A Rare Case of Gastric Metastasis Originating From Primary Lung Adenocarcinoma: a Case Report

ORCID Icon, ORCID Icon, , , , , , , , & show all
Article: FSO869 | Received 06 Dec 2022, Accepted 15 May 2023, Published online: 01 Jun 2023

Abstract

Unlike liver and lung, the stomach is rarely a metastatic location for cancers. We report a case of a 62-year-old man known to have lung adenocarcinoma poorly differentiated presented with melena 1 month after diagnosis. Upper endoscopy revealed an ulcerated tumor in the prepyloric antrum. The diagnosis of gastric metastasis from pulmonary cancer was confirmed by the immunohistochemical staining for the thyroid transcriptional factor-1 and the pattern cytokeratine CK7+/CK20-. In conclusion, gastric metastasis from primary lung cancer is a rare phenomenon that every clinician must keep in mind.

Plain Language Summary

A 62-year-old man known to have lung adenocarcinoma poorly differentiated presented with melena 1 month after diagnosis. Upper endoscopy revealed an ulcerated tumor in the prepyloric antrum. The diagnosis of gastric metastasis from pulmonary cancer was confirmed by histology.

Unlike liver and lung, the stomach is rarely a metastatic location for cancers. Cases of pulmonary cancer and breast cancer with gastric metastasis have been described in the literature. Usually, gastric metastasis is asymptomatic which explains the high rates of postmortem diagnosis. It is difficult to distinguish primary gastric cancer and gastric metastasis on clinical, endoscopic or radiological features. We hereby report a case of gastric metastasis with pulmonary primary cancer.

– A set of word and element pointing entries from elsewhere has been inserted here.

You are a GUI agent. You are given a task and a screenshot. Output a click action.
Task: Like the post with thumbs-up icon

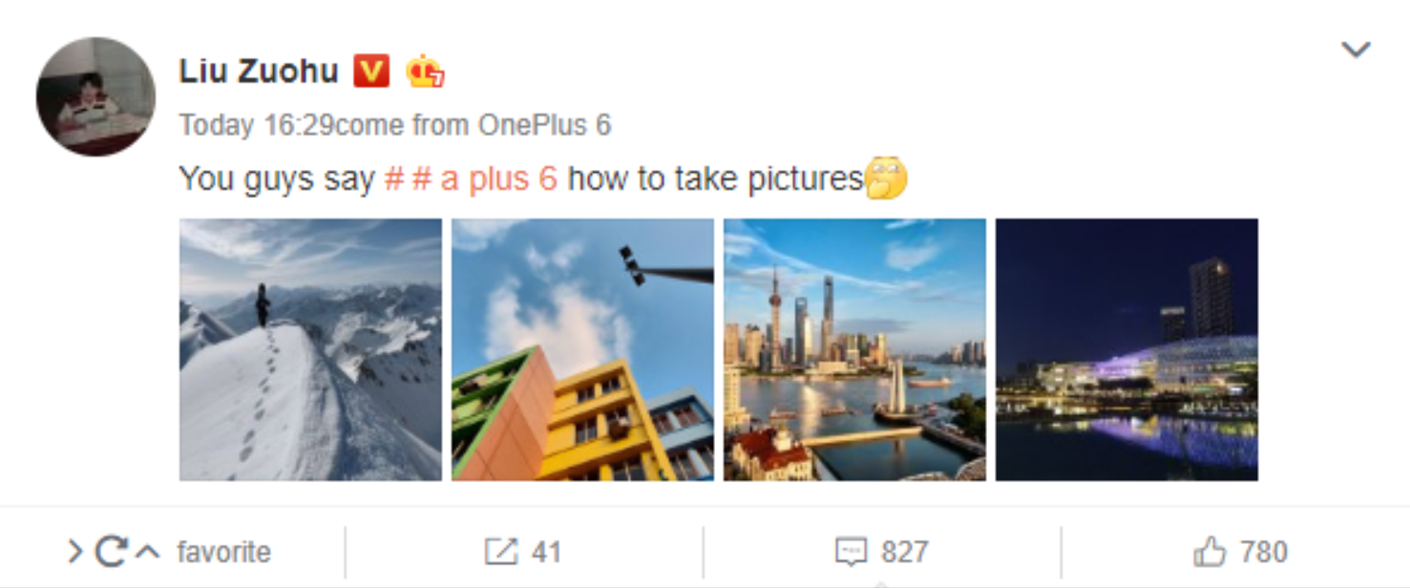pyautogui.click(x=1210, y=551)
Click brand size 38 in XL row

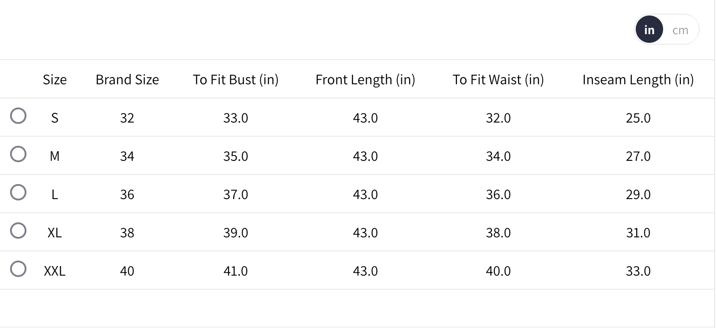[127, 233]
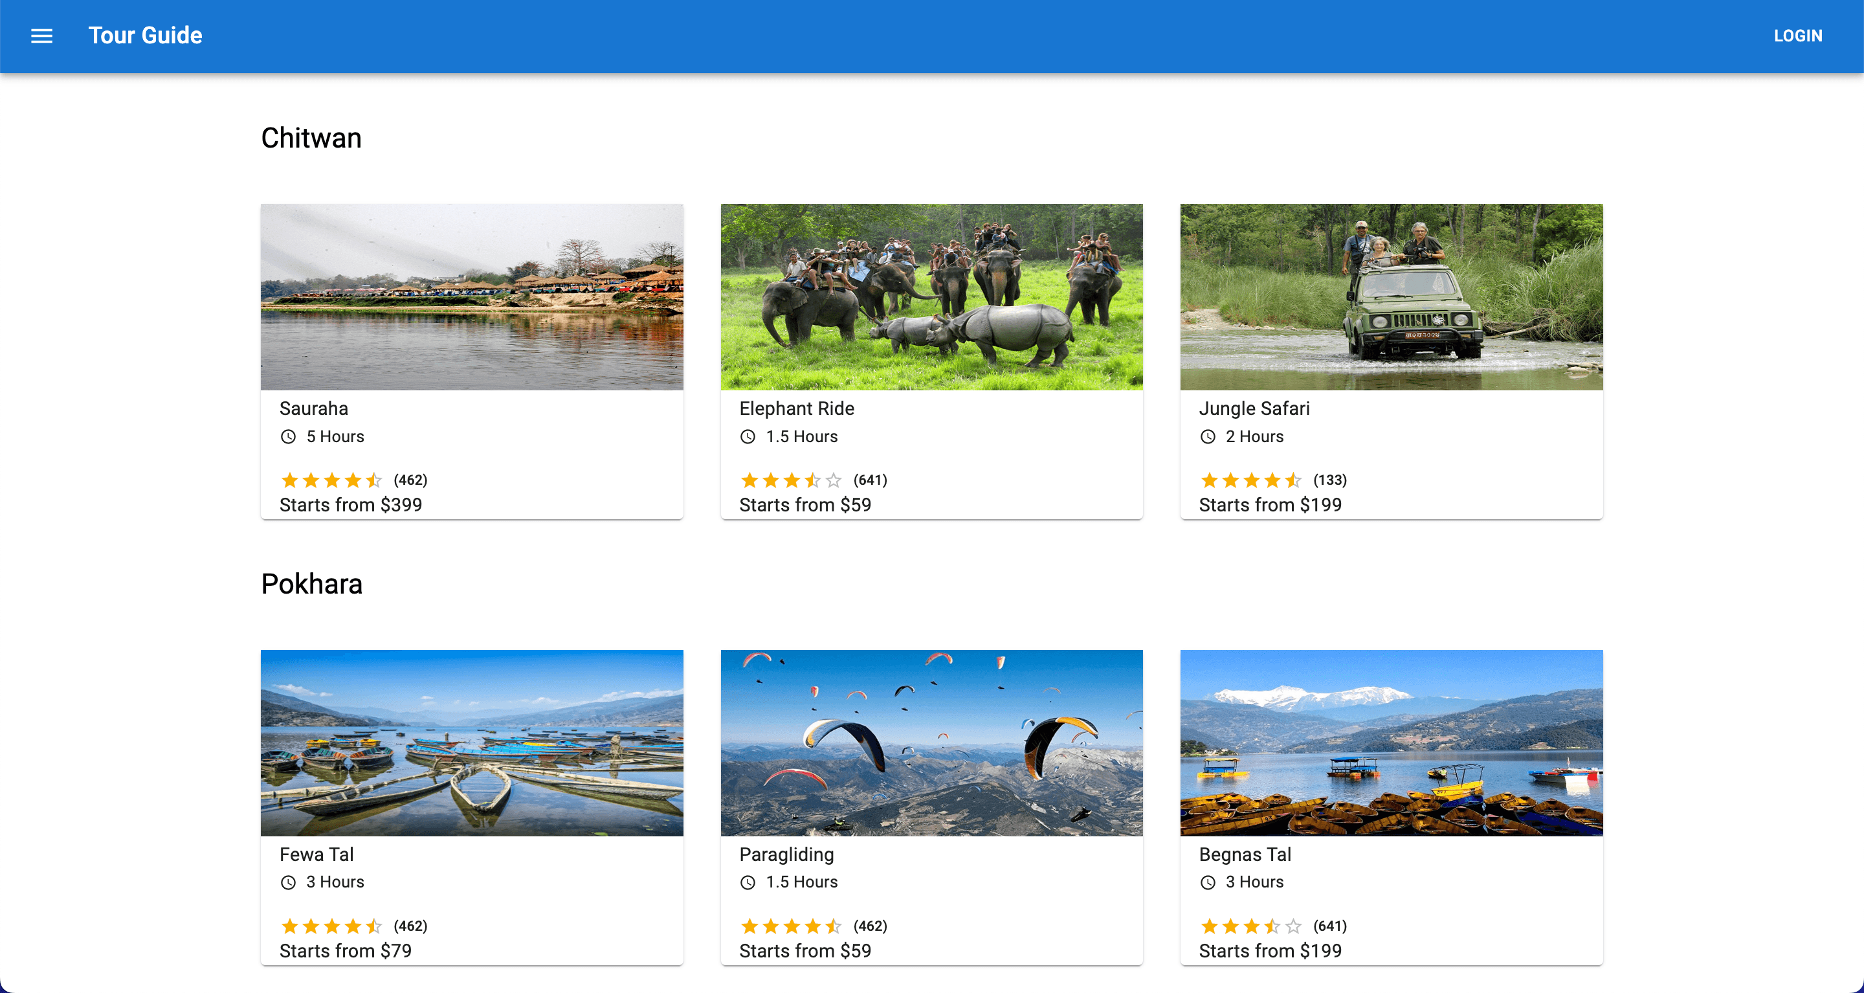Click the LOGIN button

coord(1797,35)
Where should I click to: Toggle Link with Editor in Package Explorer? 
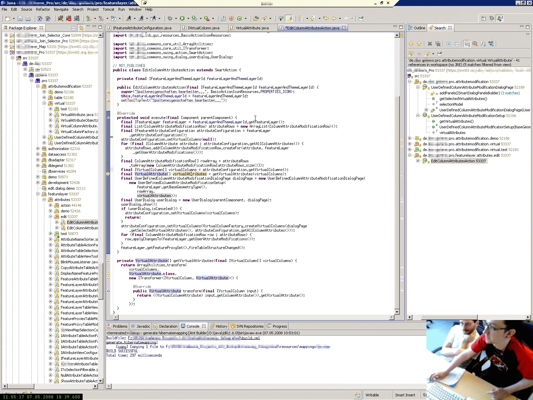pyautogui.click(x=81, y=28)
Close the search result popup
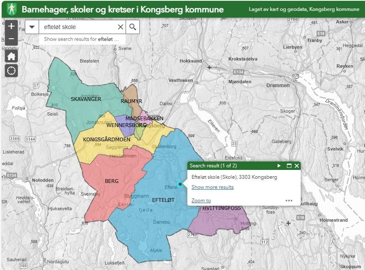Screen dimensions: 365x270 pyautogui.click(x=297, y=166)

Aims: to highlight the importance of the patient's history and the role of immunochemistry to confirm diagnosis.

Case report

A 62-year-old male patient with a 50 year smoking history of about 50 packages of cigarettes per year, who underwent a duodenopancreatectomy for an ampulloma in 2010, was diagnosed with lung cancer in November 2019 revealed by hemoptysis. The clinical examination revealed a body mass index at 25 kg/m2, a preserved general well being (OMS score = 0) and bilateral supraclavicular lymphadenopathies. Abdominal exam was normal besides a midline laparotomy scar. Laboratory tests showed normal renal and hepatic functions. Complete blood count was normal (hemoglobin = 13 g/dl, white blood cells = 9700/l and platelets count = 193,000/l). The chest x-ray revealed spiculated opacity in the right lung ().

Figure 1. Chest x-ray showing a spiculated opacity in the right lung.
Figure 1. Chest x-ray showing a spiculated opacity in the right lung.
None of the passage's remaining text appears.